Some chit-chat is always welcome at the poker table. It’s a natural part of the atmosphere. But this guy for some reason won’t shut the sh*t up and makes you want to stuff your nuts in the electric shuffler just to distract you from the annoyance. Non-stop chatter about topics ranging from poker and the game last night to how he dislikes frozen waffles and the first time he went skiing. 99.99% of the words spoken have no relevance to the game of poker or to life in general.
By far the coolest person at the table. Is there for the camaraderie of cards rather than trying to make a quick buck. The Bro will wish you luck before a hand and sincerely means it. If he wins he keeps he credits good luck and if he loses just says it’s all part of the game. The Bro doesn’t get angry when he loses money and doesn’t rub it in your face when he wins.
The Know It All
Everybody plays with someone who thinks they know so much about the game that it’s a surprise they weren’t spawned spontaneously out of Doyle Brunson’s saggy sac. Will tell you how you should have played every hand after the hand is over. “You should’ve checked on the turn…you could’ve bet more there…you probably should’ve folded that on the flop.” Thanks, Bro.

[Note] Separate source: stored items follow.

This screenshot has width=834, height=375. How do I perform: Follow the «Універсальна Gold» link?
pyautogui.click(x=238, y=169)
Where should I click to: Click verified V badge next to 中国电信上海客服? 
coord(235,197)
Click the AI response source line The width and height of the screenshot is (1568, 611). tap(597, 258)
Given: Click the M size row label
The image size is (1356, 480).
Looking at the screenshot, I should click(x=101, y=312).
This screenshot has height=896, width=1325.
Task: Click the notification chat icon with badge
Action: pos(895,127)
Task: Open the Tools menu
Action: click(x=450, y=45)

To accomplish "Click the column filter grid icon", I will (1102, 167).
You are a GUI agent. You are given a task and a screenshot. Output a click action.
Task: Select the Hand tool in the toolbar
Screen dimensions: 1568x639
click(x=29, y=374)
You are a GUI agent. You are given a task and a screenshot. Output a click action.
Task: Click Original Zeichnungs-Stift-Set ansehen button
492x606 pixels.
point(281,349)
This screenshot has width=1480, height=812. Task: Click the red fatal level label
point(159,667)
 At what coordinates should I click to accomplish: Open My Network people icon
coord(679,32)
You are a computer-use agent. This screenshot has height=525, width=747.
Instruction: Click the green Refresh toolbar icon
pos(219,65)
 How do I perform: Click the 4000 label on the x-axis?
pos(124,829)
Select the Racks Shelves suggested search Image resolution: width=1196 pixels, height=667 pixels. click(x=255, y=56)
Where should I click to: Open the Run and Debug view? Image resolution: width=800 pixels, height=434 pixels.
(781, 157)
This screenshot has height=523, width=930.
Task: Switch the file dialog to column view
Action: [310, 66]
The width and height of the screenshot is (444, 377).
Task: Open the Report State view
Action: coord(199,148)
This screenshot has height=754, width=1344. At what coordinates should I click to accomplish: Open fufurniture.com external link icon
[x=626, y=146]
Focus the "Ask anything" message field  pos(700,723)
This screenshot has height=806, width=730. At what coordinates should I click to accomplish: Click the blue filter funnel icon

It takes every ounce of fiber in your body to not kick him in the face and wish him a death from impalement.
The Spaz Master
This dude is happiest person in the world when he’s winning. Will hug and kiss everyone near him and tip the dealer like he just got a handy under the table. He’ll pay for your next drink just because he likes your face. Couldn't be more On top of the world. Conversely, he’s the most miserable person in the world when he loses. Splashes the pot, yells at the dealer like it's their fault and tell everyone around him they are worthless to society. He'll leave after he punches the table as hard as he can and kicks over his chair while yelling the most inaudible curse words ever spoken.
Let’s face it, poker is a male dominated game. But this can work into a ladies advantage, especially if she’s got some looks. It’s tough to take money from a smokehouse, and if you do you’ve willingly cut your own dick off because there is no way she will ever let you get in her pants after you took her Skinny Girl alcohol money. But in the end, women who play cards are either really, really good or dreadfully bad. Nothing inbetween.
The Old Man
Beware of the old man playing poker. He can sit there in complete silence for hours at a time and never play a hand then all of a sudden he’ll bluff you out of your pants or flip over the nuts. The Old Man knows the game inside and is like a patient predator just waiting underwater by the riverbank for the first donk to come along to clip its nuts.
Wanna know how long it’s been since he’s won a hand? Don’t worry, he’ll tell you in about 5 seconds... and every 5 seconds thereafter. He’ll win 10 hands in a row and, thank God, after each one sarcastically saying ‘finally’ and when he loses the next one he asks why he is the most unlucky person in the world. Type of person who scores the lottery jackpot then complains when he has to pay taxes on his winnings. Chump deserves to to be teabagged by a porcupine.